▶ [YOUR ASSIGNMENT]
Give the data again word for word; drop the pictures.

[[ THE DATA, beginning ]]

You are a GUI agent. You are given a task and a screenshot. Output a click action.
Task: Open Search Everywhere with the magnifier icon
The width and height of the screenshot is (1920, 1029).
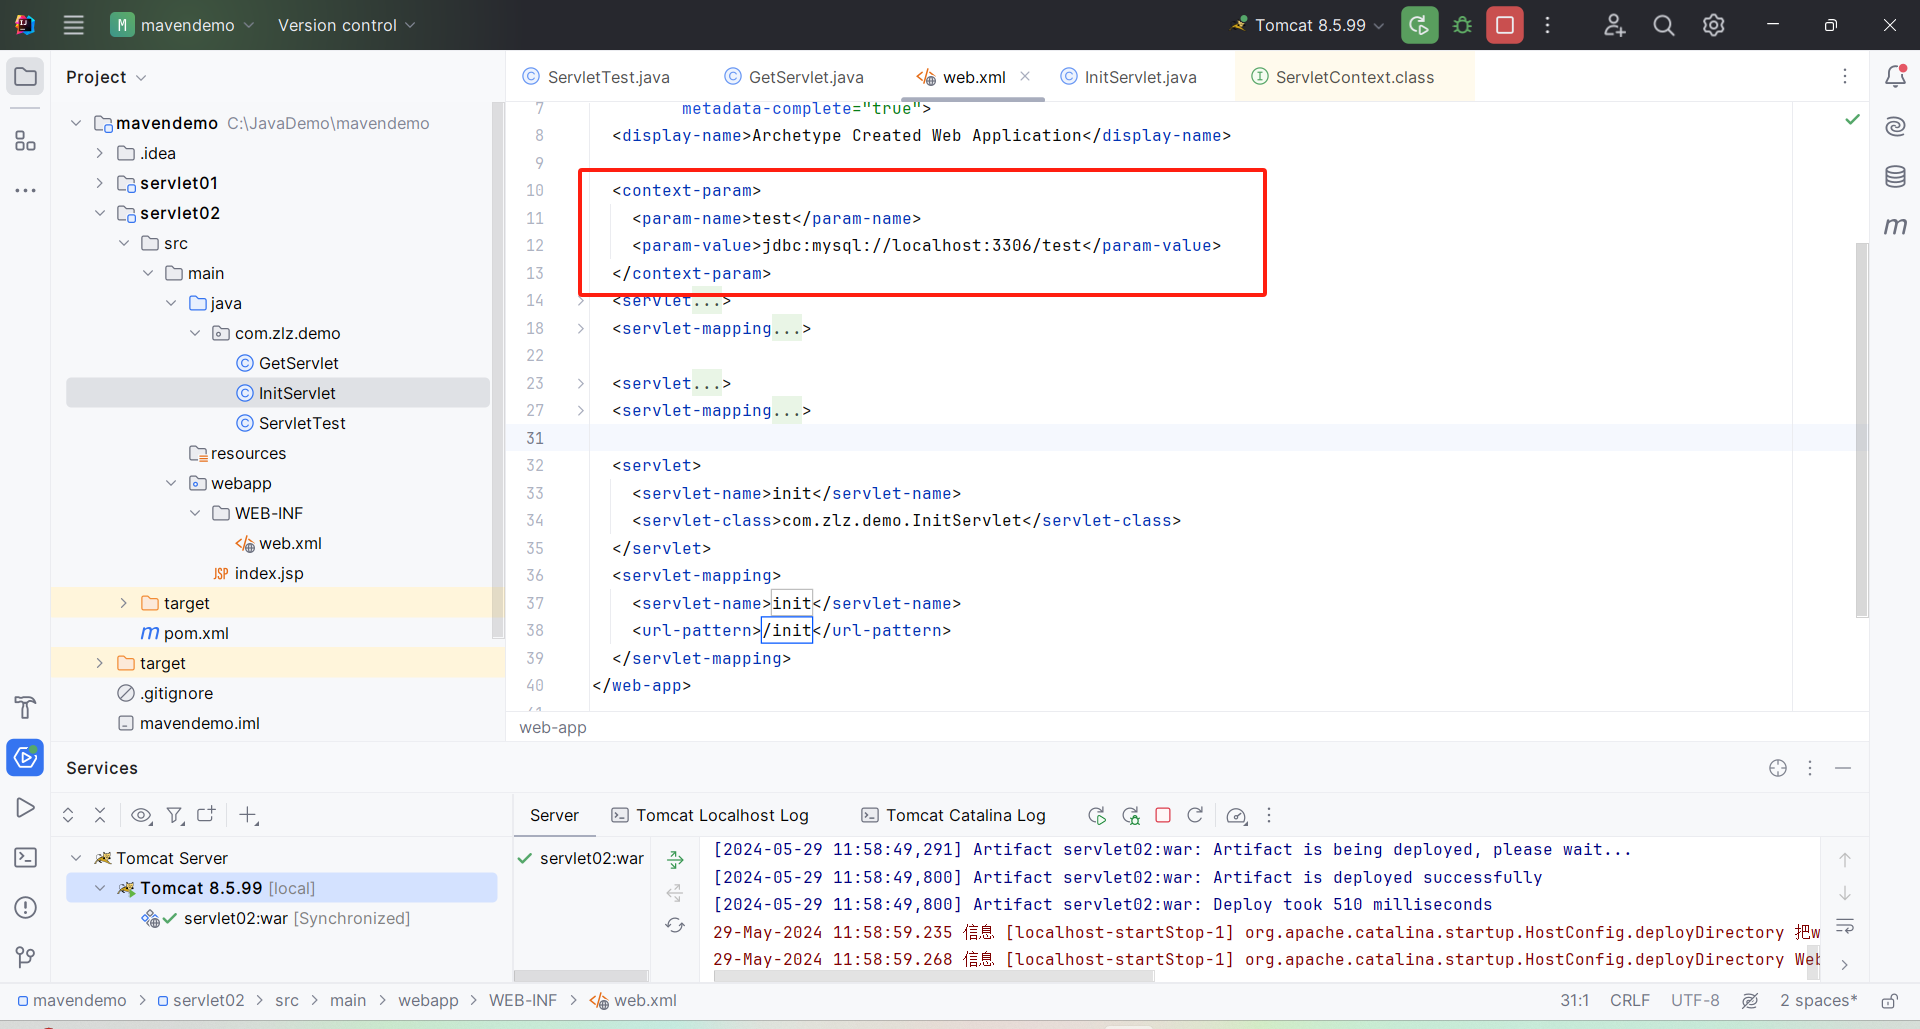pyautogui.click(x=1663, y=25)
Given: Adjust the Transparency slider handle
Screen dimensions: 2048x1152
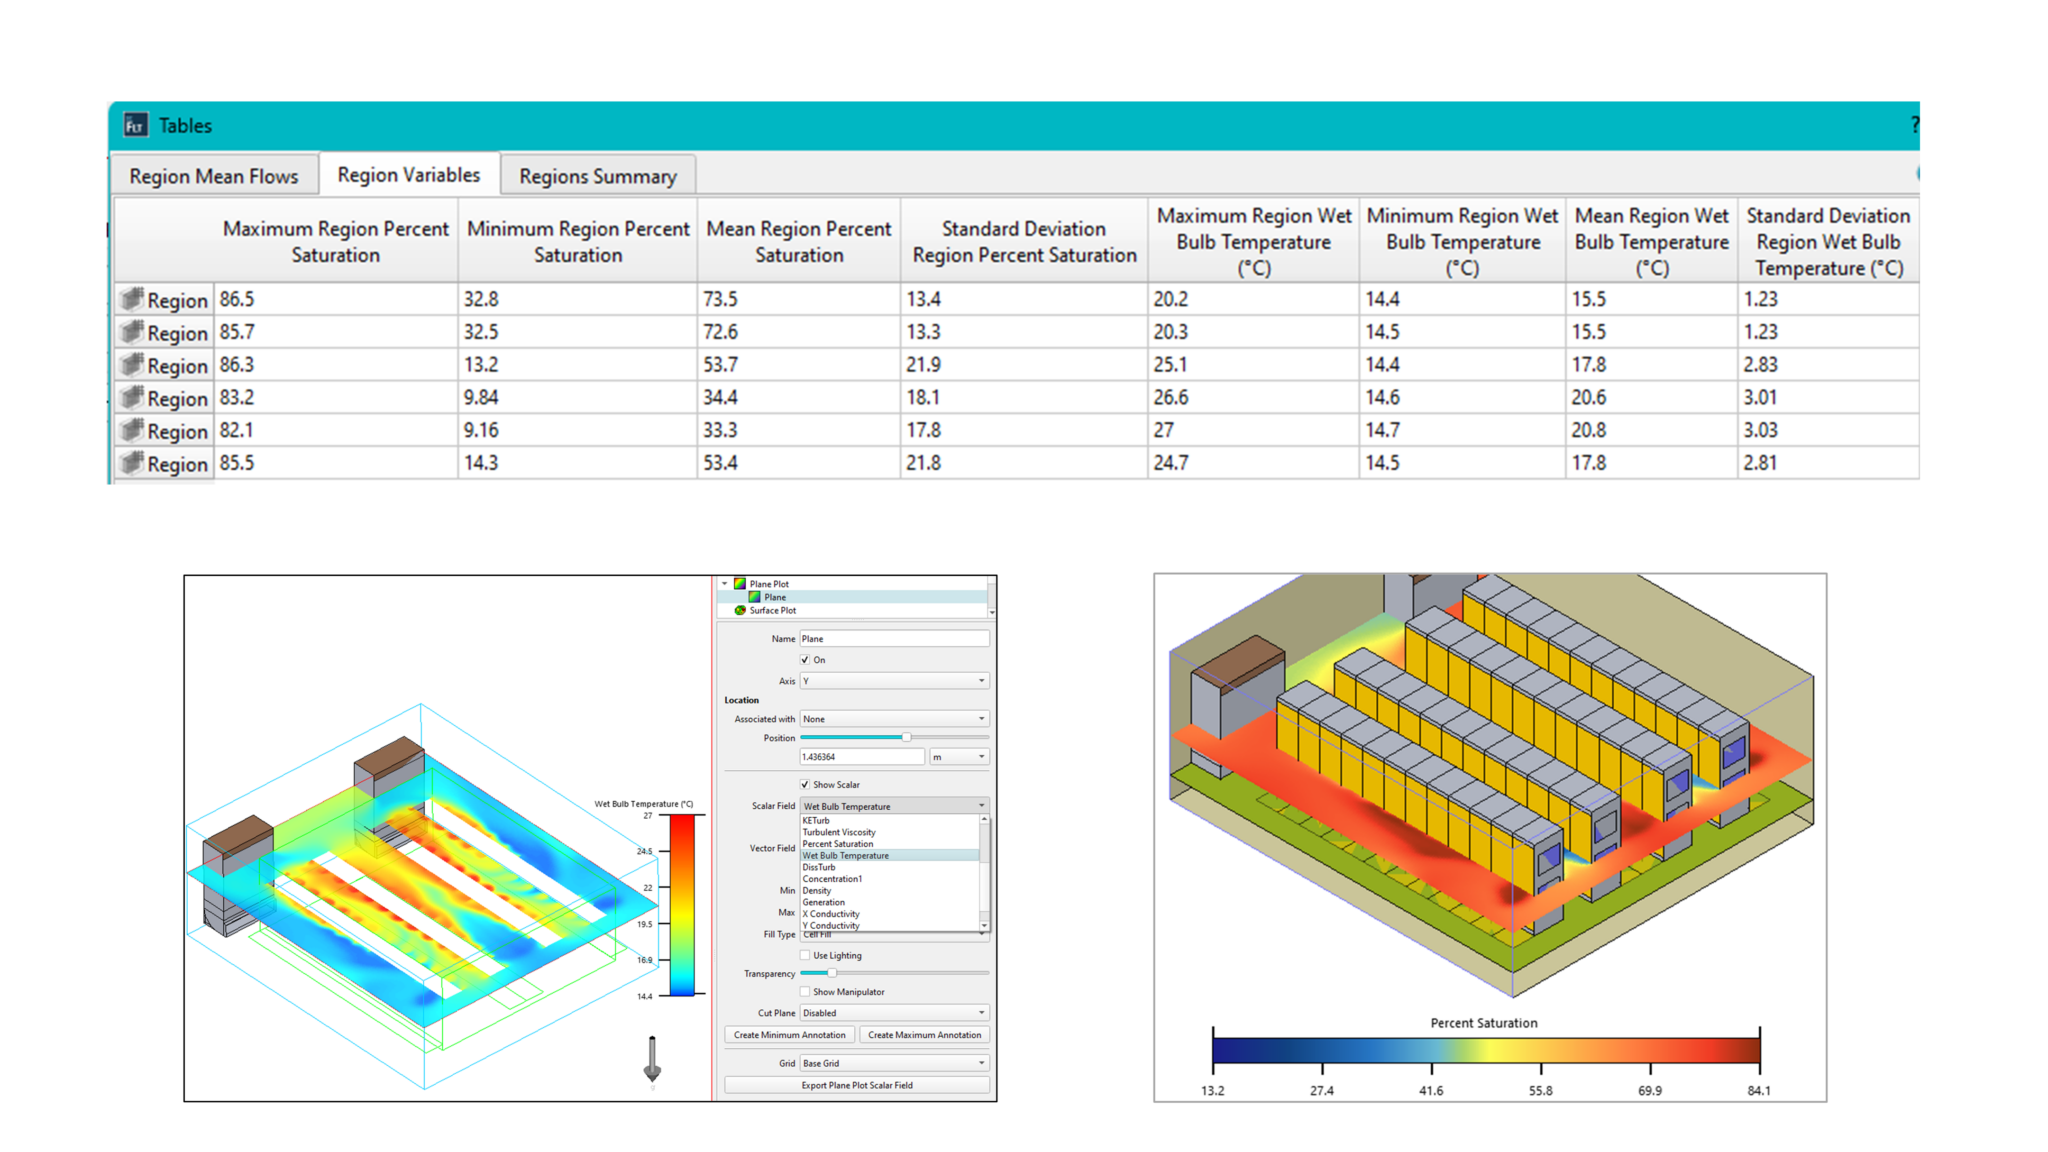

[[ THE DATA, end ]]

▶ [TASK ANSWER]
You are a GUI agent. You are given a task and a screenshot. Output a click action.
Task: Open Search Everywhere with the magnifier icon
The width and height of the screenshot is (1920, 1029).
pyautogui.click(x=1663, y=25)
Given: Adjust the Transparency slider handle
Screen dimensions: 2048x1152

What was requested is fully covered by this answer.